Migrate all subprocess spawns to running-process; eliminate direct std::process / tokio::process usage #141

@zackees

Description

@zackees

Goal

Every subprocess fbuild starts should go through running-process (the same crate that already powers fbuild_core::containment). Today there are still 31 direct Command::new(...) sites scattered across the workspace — each one is a place where containment, env handling, pipe draining, and logging have to be re-implemented and can drift.

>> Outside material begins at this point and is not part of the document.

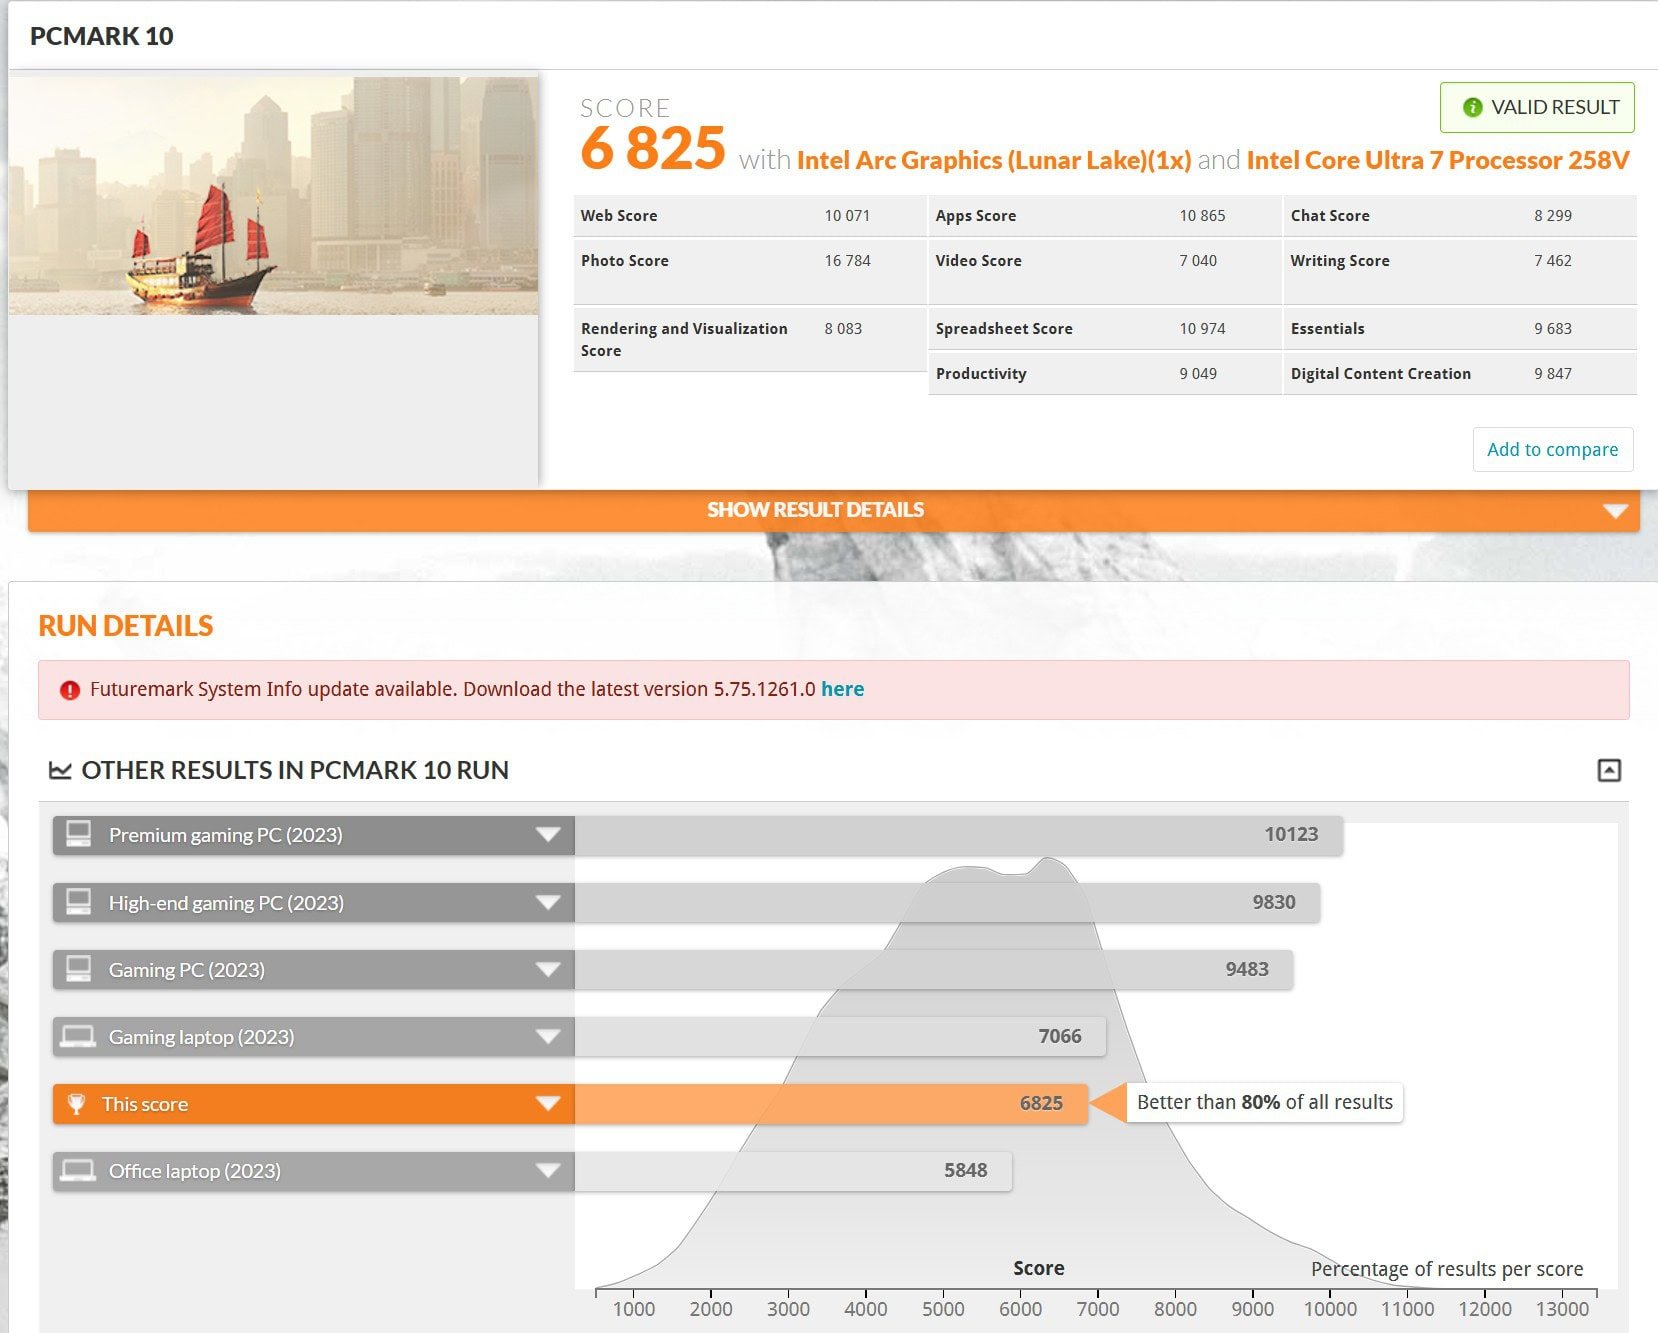Click the PCMark 10 ship thumbnail image
The height and width of the screenshot is (1333, 1658).
[273, 196]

The recent CI outage on ESP32-C6 was a textbook example: the containment rewrite (#108) hand-rolled a stdout-then-stderr drain in fbuild-core::subprocess::run_command, which deadlocked the moment a compiler filled its stderr pipe. A single `running-process`-backed helper would have made that class of bug impossible.

Migration plan

Migrate to running-process-core::NativeProcess (or, ideally, the convenience helper requested in zackees/running-process#100) for every spawn site. After migration, no fbuild crate should reference `std::process::Command::new` or `tokio::process::Command::new` outside of the wrapper module(s) and a small set of intentional hold-outs (the daemon-spawning paths in CLI / Python, and zccache).

Detection script

`ci/find_direct_subprocess.py` enumerates every remaining direct spawn site in `crates/`. Workflow:

  1. Run `uv run python ci/find_direct_subprocess.py` to see the punch list.
  2. Pick a site, reroute it through `NativeProcess` (or annotate with `// allow-direct-spawn: ` if it must remain raw — e.g. "daemon must outlive CLI").
  3. Re-run the script; the count drops.
  4. When the count reaches zero (or only the documented hold-outs remain), delete `ci/find_direct_subprocess.py` along with the allow-marker comments. The migration is complete.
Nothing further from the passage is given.